What Health Care Reform Means to the Middle Class

by Janet Ritz

President Obama, at his Wednesday press conference, spoke at length about the job-loss impact of rising healthcare costs on the middle class. That left the press wondering why he focused on one demographic when the recession has hit construction workers, young people, and so many others. He made this point because the middle class -- and by extension, the overall economy that relies on the middle class -- will not be able to recover without health care reform.

Healthcare providers state, as people age, they require more care for which the employer must pay. That is true. It also has the unintended consequence of limiting job prospects for the middle-aged job seekers because of those costs. This, in turn, has had a devastating consequence on the struggling economy.

When an employer has to choose between a middle-aged, middle class prospect who comes with higher costs for healthcare, despite being the most qualified candidate, and a younger, less experienced applicant who will cost them less in premiums, they will most often chose the cheaper option. While that may be understandable from a bottom-line point of view, it also means the company is not getting the best candidate, and the middle-aged job-seeker is out of work.

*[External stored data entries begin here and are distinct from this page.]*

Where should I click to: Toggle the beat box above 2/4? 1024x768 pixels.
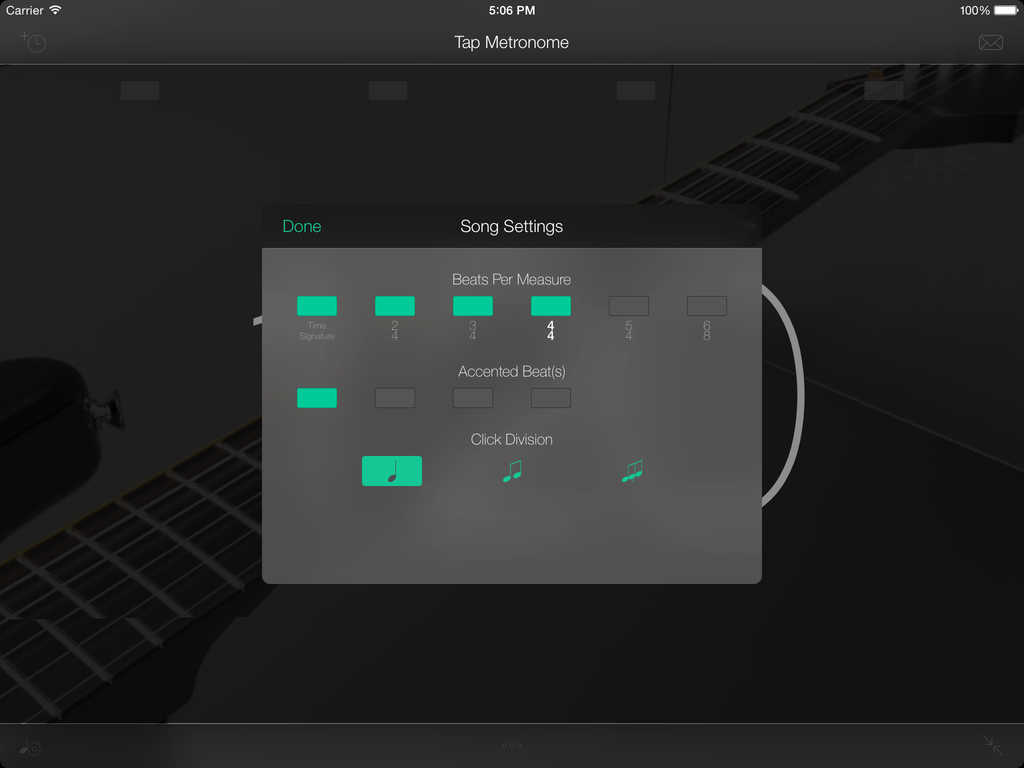(x=395, y=306)
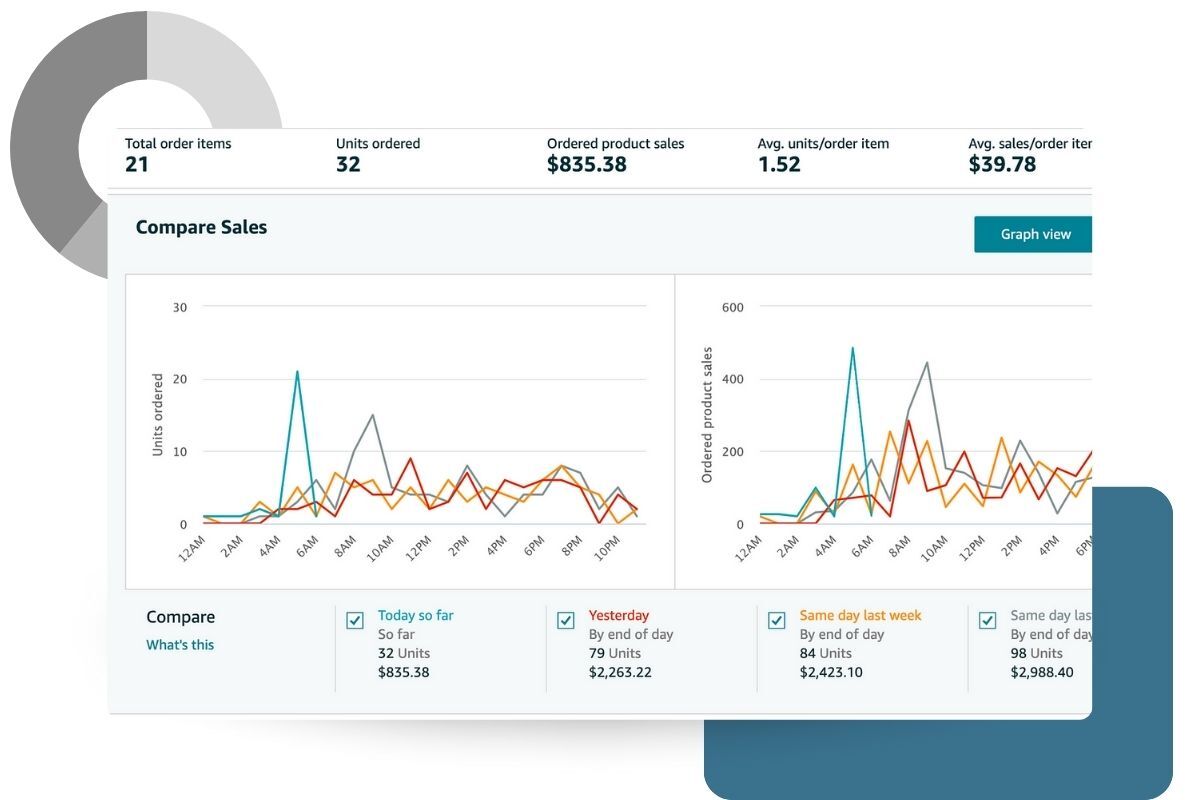Click the Graph view button

click(x=1034, y=234)
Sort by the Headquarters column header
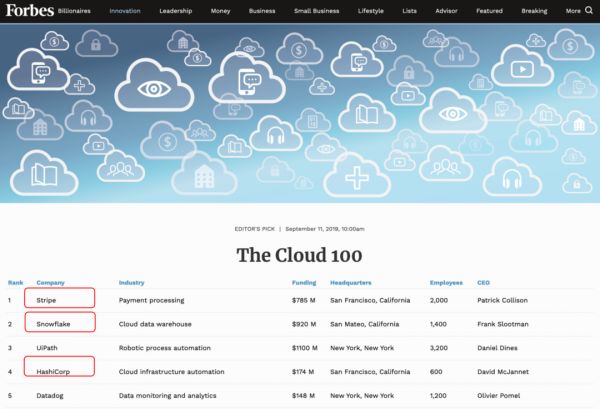 (351, 283)
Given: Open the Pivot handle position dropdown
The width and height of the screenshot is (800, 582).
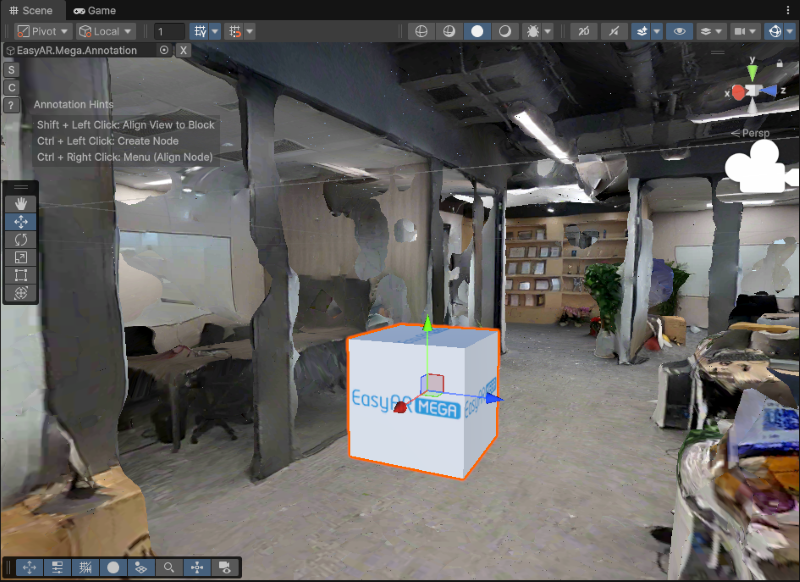Looking at the screenshot, I should coord(42,32).
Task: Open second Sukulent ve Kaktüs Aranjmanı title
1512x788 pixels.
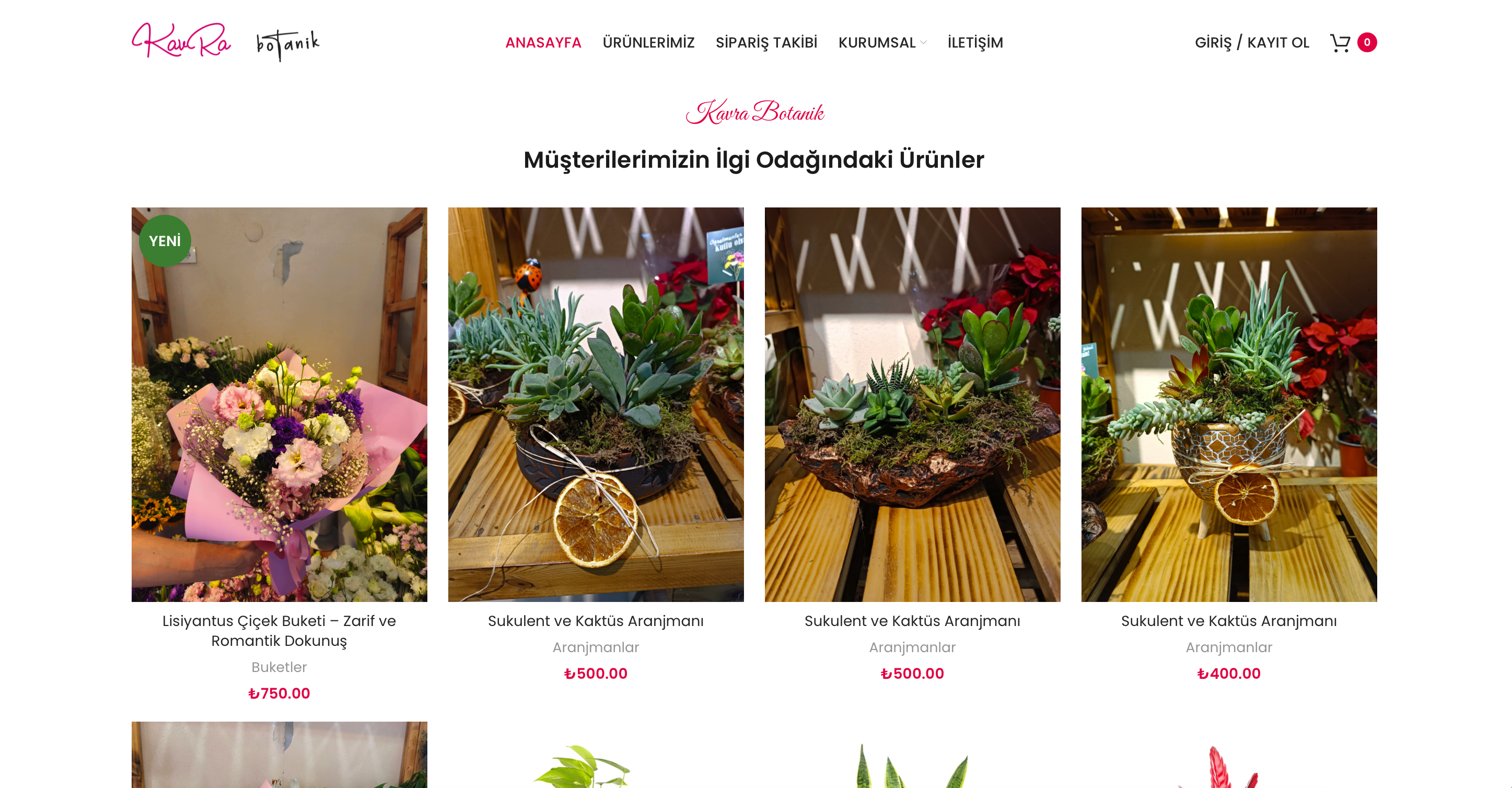Action: (x=912, y=621)
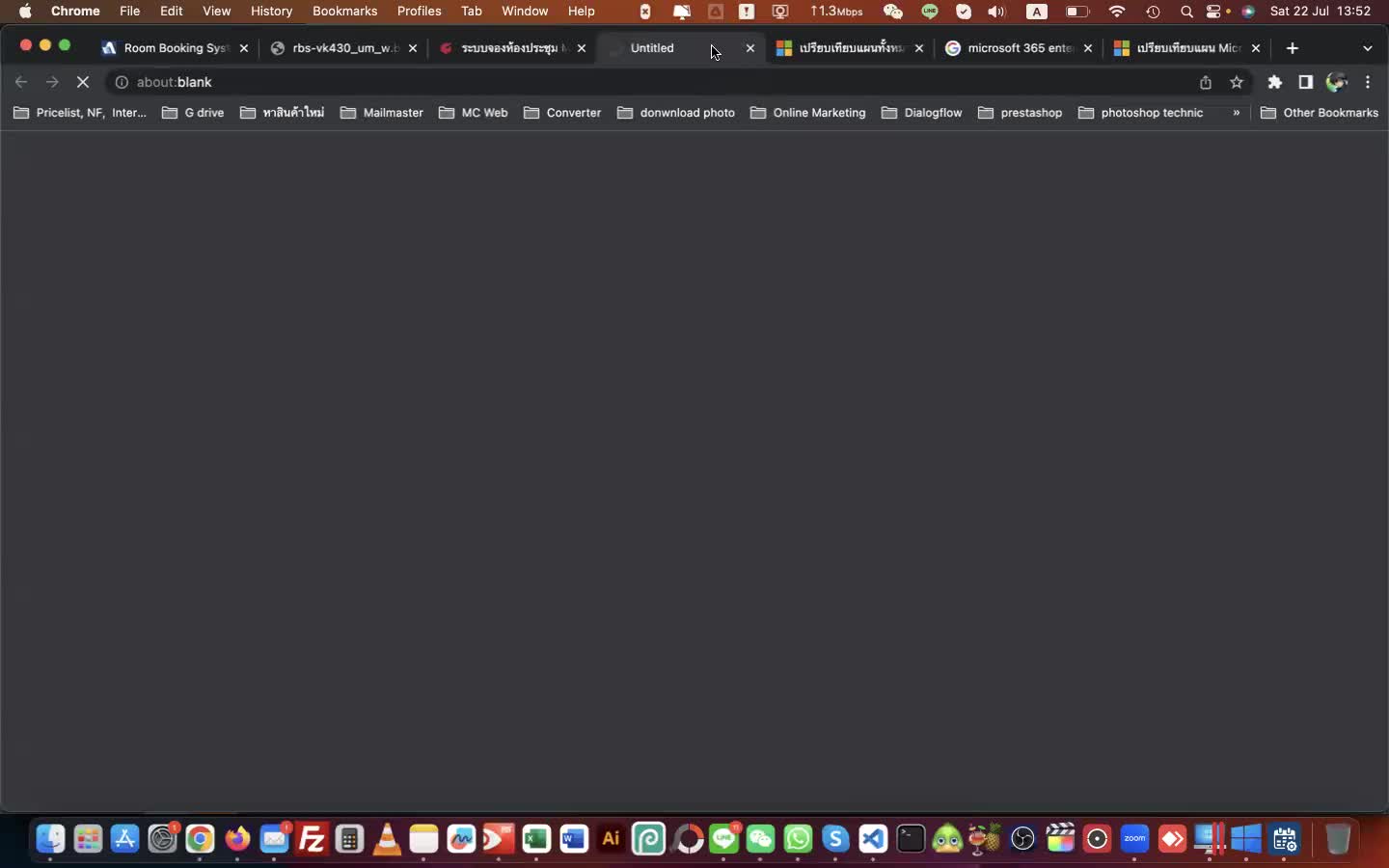View site information icon
Image resolution: width=1389 pixels, height=868 pixels.
pos(122,83)
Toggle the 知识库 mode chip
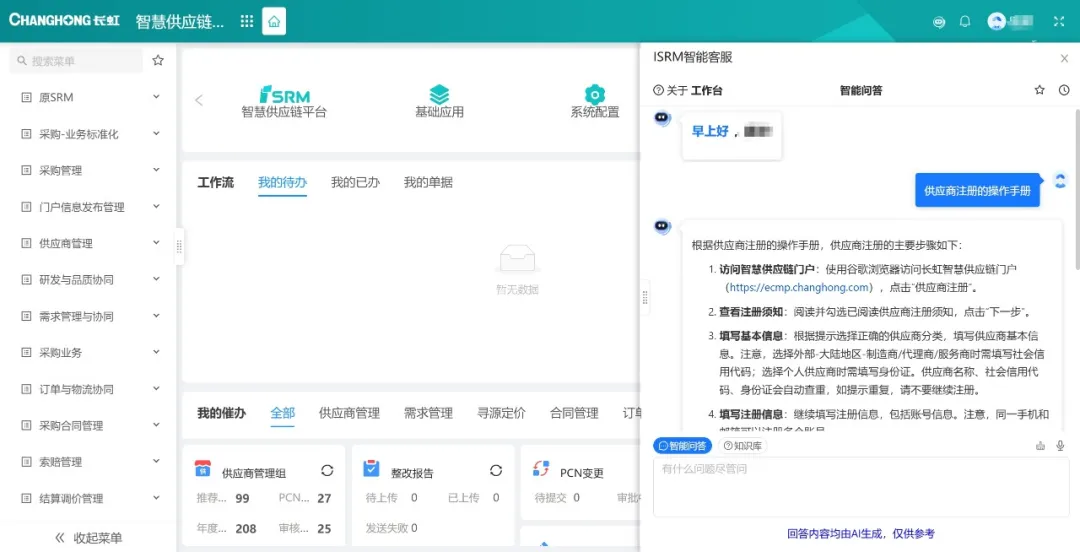The width and height of the screenshot is (1080, 552). point(742,446)
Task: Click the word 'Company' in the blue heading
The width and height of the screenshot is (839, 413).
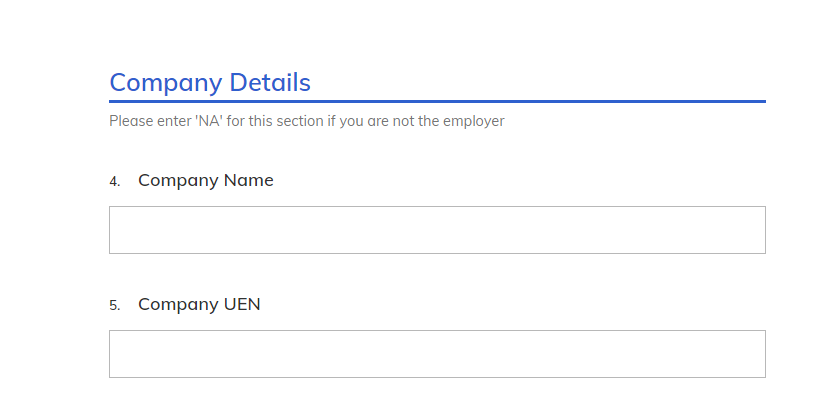Action: pyautogui.click(x=167, y=83)
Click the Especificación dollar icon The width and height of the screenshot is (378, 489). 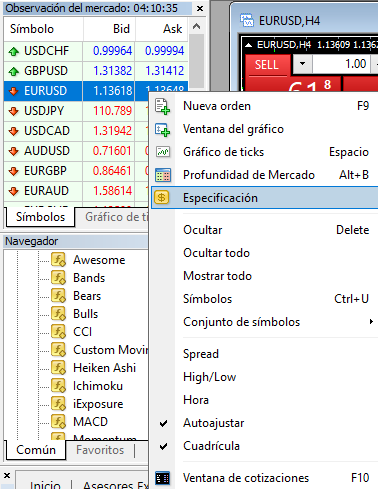coord(162,198)
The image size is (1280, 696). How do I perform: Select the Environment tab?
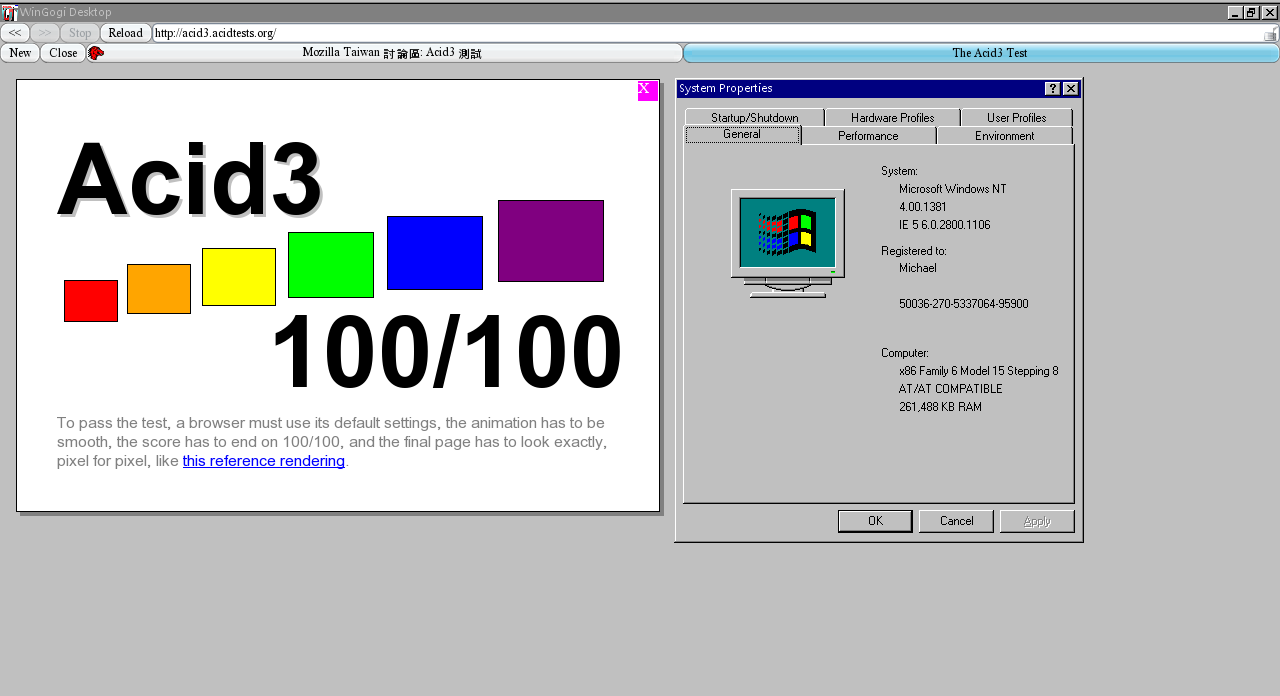[x=1004, y=136]
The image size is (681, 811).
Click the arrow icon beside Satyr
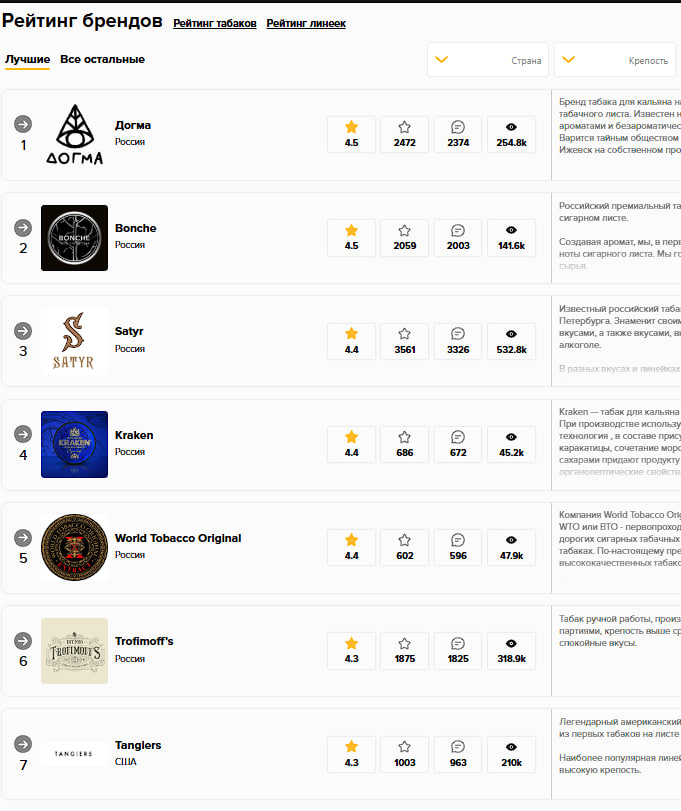[23, 330]
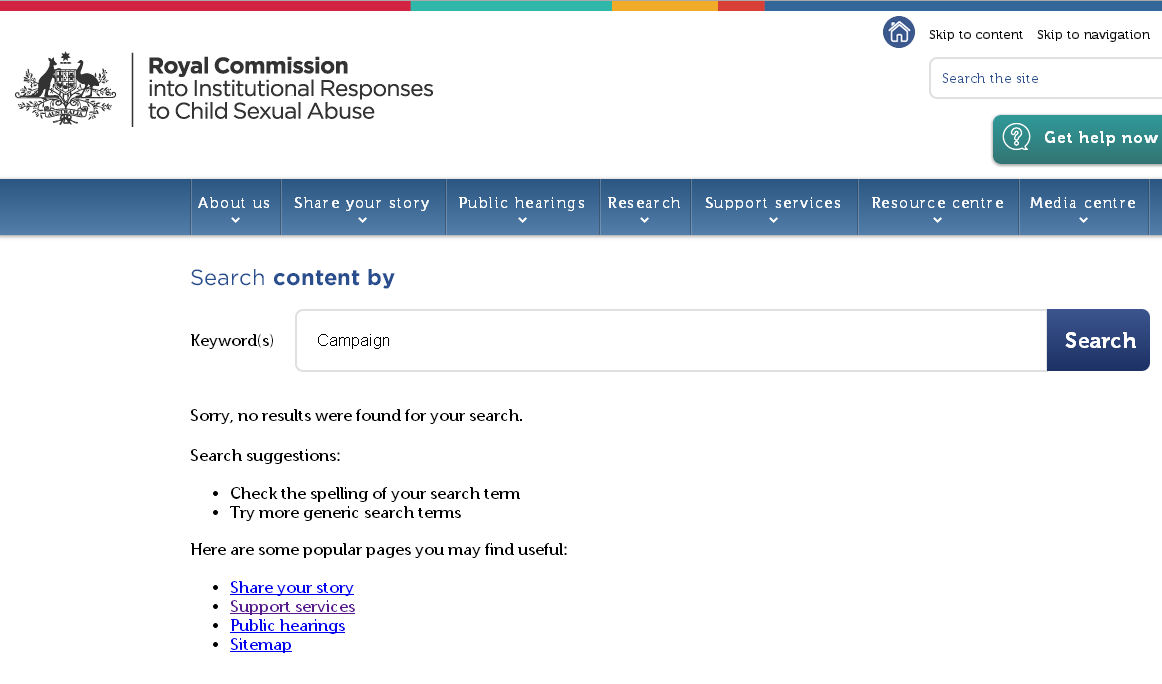Click the home icon in header
The height and width of the screenshot is (684, 1162).
coord(899,32)
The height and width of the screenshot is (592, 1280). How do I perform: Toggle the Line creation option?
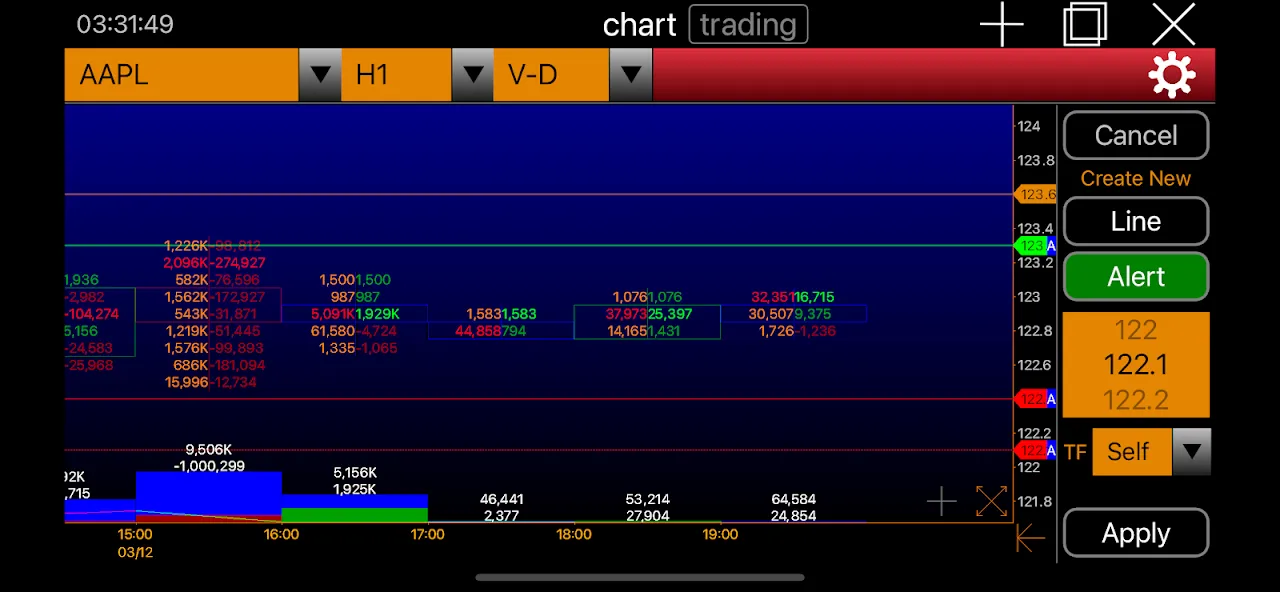(1135, 221)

The president has talked of the "donut hole" that exists for Medicare patients; the requirement to cover all the costs after a certain limit is reached until a far higher limit comes into play. This has been a known challenge for seniors on fixed incomes. The middle class also has their own "donut hole" between age fifty and sixty-five (when Medicare kicks in), due to the dearth of employment opportunities that come from inflated premiums for their demographic.

This cascades to all demographics. When those in their fifties and sixties are passed over for jobs or are let go to save on healthcare premiums, a vital segment of our economy becomes depressed (economically and emotionally). They can't provide for their children or aging parents. They can't consume. America requires a strong middle class and they are being passed over for jobs.

It can be argued, in your youth-oriented culture, that ageism is limiting hiring, and that may be true. It's more difficult to argue that the decision to exclude people of a "certain age" is coming down from the C-Level as policy because board members don't like their peers (of similar ages). Healthcare, on the other hand, is an identifiable rising cost driving many employment decisions.

Those who want to wait to implement reform until 2010 are arguing to kill it. Congress is unlikely to stay in Democratic hands through a midterm election . The president knows that. That is why is risking his early presidency to put it through. While one can argue he is determined to see it pass for personal reasons (President Obama has spoken of watching how his mother spent the last year of her life fighting with insurance companies for cancer coverage), and that is likely to be a driving motivation. But he has also argued just as passionately that, without healthcare reform, the economy will not recover.

Employment will not improve until there is health care reform leading to increased numbers of the employed across the full age-spectrum. That will not happen without incentives for employers to hire the middle-aged middle class.